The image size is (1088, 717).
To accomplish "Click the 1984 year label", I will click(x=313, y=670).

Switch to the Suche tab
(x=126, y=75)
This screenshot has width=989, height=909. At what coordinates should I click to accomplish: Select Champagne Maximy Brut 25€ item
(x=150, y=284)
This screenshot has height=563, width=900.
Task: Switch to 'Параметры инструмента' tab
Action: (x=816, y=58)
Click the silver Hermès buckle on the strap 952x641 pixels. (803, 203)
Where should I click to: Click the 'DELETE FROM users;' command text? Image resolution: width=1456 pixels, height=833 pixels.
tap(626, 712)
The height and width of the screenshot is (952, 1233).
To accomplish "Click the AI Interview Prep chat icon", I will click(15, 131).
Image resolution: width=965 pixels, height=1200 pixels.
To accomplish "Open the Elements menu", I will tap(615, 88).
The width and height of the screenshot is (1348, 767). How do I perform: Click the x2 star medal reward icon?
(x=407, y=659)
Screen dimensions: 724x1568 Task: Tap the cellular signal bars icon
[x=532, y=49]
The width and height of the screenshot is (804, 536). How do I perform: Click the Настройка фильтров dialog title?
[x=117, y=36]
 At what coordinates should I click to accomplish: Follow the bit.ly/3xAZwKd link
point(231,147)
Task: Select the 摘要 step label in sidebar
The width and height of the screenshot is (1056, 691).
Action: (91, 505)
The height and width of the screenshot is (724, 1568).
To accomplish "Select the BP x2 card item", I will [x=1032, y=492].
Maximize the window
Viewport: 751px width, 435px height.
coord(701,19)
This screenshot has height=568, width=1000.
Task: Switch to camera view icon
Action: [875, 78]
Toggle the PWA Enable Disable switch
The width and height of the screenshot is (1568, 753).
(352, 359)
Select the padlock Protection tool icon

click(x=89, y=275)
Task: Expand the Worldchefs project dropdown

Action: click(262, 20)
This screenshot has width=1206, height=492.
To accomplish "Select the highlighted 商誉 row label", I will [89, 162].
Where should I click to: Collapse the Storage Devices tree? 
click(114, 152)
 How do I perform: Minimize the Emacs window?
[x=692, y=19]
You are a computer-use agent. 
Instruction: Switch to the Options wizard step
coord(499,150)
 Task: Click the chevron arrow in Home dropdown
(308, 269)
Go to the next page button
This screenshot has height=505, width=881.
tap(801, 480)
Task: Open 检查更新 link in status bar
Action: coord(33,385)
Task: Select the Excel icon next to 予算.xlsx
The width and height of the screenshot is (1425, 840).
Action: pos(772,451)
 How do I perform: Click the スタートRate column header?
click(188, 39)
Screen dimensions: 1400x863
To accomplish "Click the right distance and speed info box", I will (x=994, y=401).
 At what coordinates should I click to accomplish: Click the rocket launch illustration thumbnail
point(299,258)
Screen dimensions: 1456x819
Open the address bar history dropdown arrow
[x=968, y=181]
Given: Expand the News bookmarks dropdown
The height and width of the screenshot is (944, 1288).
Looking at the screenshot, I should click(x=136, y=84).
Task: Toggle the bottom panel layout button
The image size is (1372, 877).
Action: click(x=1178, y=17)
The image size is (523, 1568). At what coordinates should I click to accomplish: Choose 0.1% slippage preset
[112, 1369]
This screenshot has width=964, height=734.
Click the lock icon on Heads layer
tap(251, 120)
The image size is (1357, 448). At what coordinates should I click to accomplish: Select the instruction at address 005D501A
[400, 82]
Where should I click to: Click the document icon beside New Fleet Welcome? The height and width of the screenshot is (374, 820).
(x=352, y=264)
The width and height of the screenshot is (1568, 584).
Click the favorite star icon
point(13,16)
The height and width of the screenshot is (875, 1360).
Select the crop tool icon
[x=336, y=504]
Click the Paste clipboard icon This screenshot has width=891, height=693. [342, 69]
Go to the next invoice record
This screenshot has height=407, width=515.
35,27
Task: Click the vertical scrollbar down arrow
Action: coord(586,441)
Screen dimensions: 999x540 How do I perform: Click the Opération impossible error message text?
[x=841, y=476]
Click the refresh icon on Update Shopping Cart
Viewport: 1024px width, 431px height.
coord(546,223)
· · · ·
* [Your instructions]:
Count how many lines in the rows above contain the word "Expand", and reply with the number alone.

* [Exercise answer]:
2